Ev pareció deslumbrado, y no era de extrañar. Brillaban como una de las camisas de C.J., las hojas titilando y destellando en la brisa.
—No se parece a los saltones, ¿verdad?
—¡Eso es lo que da a la Muralla su textura brillante! —exclamó, y se dio un golpe en la frente con la palma de la mano—. Era la única pieza que me faltaba: lo que le daba el brillo. —Empezó a sacar holos—. Los lanzabadejos deben de triturar las hojas.

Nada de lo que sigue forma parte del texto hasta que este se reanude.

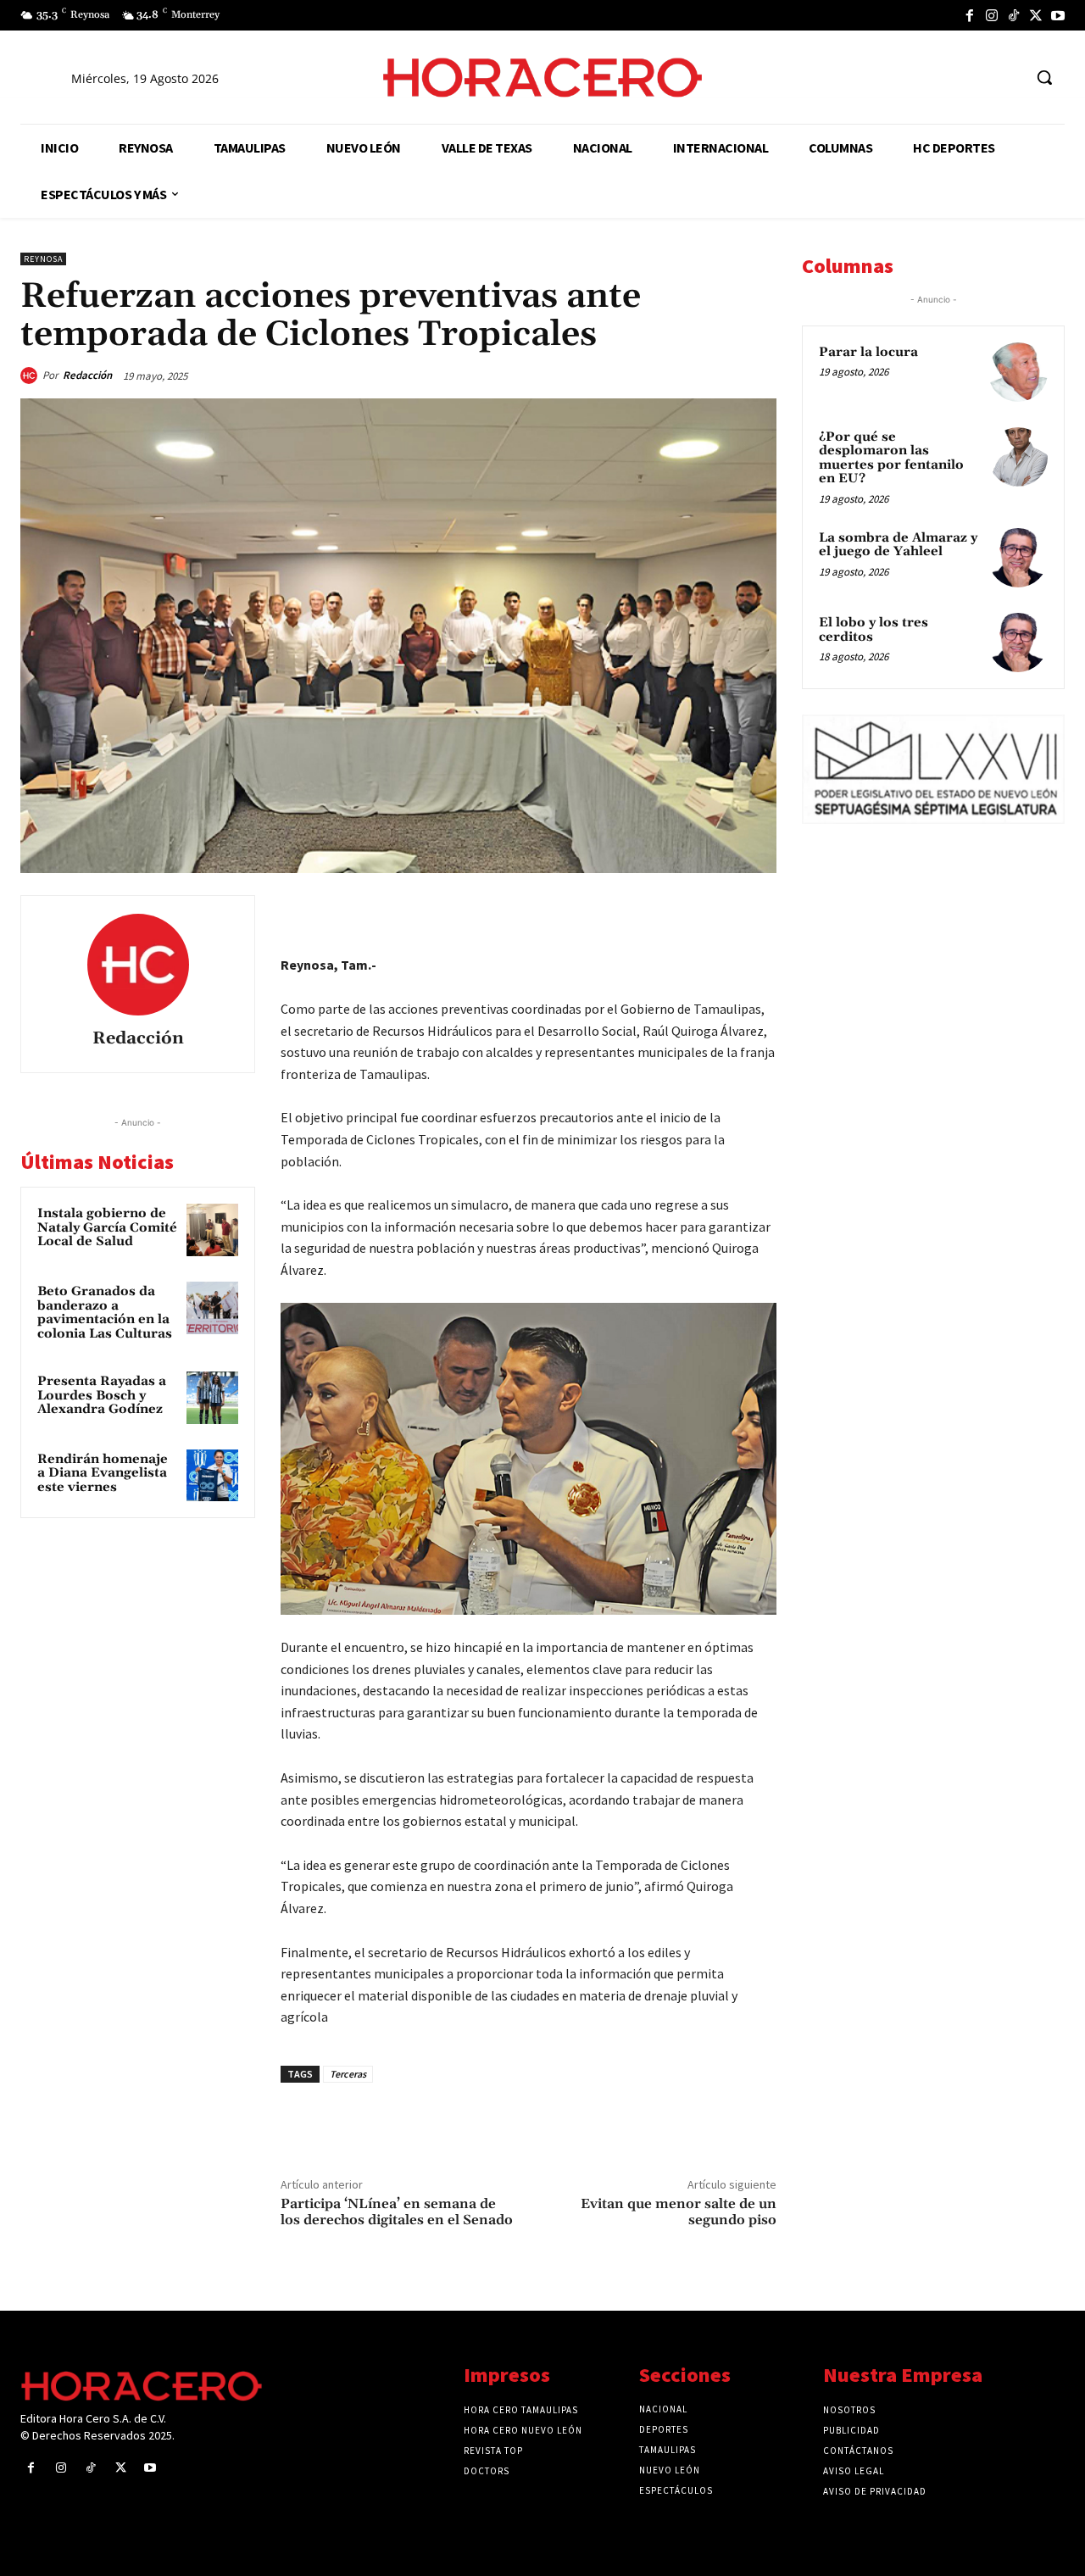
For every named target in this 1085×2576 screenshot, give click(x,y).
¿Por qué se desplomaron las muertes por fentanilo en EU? (891, 458)
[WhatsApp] (641, 912)
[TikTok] (1014, 15)
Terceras (348, 2073)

Bueno, pues se acabaron los plataluces que había venido a ver a Boohte. ¡Cómo se iba a poner C.J. cuando descubriera que Ev la había olvidado por un pajarraco que trituraba hojas y escupía yeso!
Los ponis habían reducido la marcha y me habría alegrado hacer una parada de descanso, sentarme y contemplar los árboles durante un ratito, pero Bult y Carson siguieron cabalgando. A escondidas de Bult cogí un puñado de hojas y se las tendí a Ev, pero dudaba que me hubiera multado aunque me hubiese visto. Estaba demasiado ocupado observando un arroyo al que nos acercábamos.
No era mucho mayor que el hilillo que manaba en lo alto del risco, y venía de la dirección equivocada, pero Bult aseguró que era la Lengua. Empezamos a remontarlo, serpenteando entre los árboles hasta que los ígneos a cada lado empezaron a cerrarlos. Correteaba sobre pilares cuadrados como viejos ladrillos rojos, y cogí un fragmento suelto para analizarlo. Basalto con cinabrio y cristales de yeso mezclados. Esperaba que Carson supiera adonde iba, porque no había espacio para dar marcha atrás.
El cañón se hacía más abrupto y los ponis empezaron a protestar. El arroyo subía en una serie de cascadas que gorjeaban, y las orillas se convirtieron en bloques de un marrón rojizo, tan empinados como escaleras.
Los ponis nunca lo conseguirán, pensé, y me pregunté si era eso lo que pretendía Carson: llevarnos a algún tipo de desfiladero tan empinado que tuviéramos que cargar con ellos a hombros, sólo como venganza. Pero Carson también tendría que cargar con el suyo, y por la forma en que lo acicateaba y maldecía no creo que estuviera fingiendo.
El poni de Carson se detuvo y se agachó tanto sobre sus cuartos traseros que parecía a punto de echárseme encima. Carson desmontó y tiró de las riendas.
—Vamos, culo con cerebro de roca —gritó, mirando directamente a la cara del poni.
Debió de asustarlo, porque soltó una bosta enorme y empezó a doblarse, pero la pared de roca lo detuvo.
—No te atrevas a intentar eso —amenazó Carson—, o te tiraré a ese arroyo para que te coman los tssi mitts. ¡Venga, vamos!
Dio un fuerte tirón a las riendas. El poni retrocedió, soltó una roca, que cayó haciendo ruido al arroyo, y subió los escalones como si lo estuvieran persiguiendo.
Deseé que mi poni captara la indirecta, y así fue. Alzó la cola y soltó una gran bosta.
Desmonté y cogí las riendas. Bult sacó su diario y miró a Ev, expectante.
—Vamos, Ev —dije.
Ev levantó la cabeza de las pantallas y parpadeó sorprendido.
—¿Adónde vamos? —dijo, como si no hubiera advertido que ya no estábamos serpenteando entre los plataluces.
—Subimos un acantilado. Forma parte del cortejo de apareamiento.
—Oh —dijo él, y desmontó—. La capacidad de vuelo del lanzabadejo le permite alcanzar los plataluces. Necesito hacer pruebas sobre la composición del yeso para confirmarlo, pero no puedo hacerlo hasta que lleguemos a la Cruz del Rey.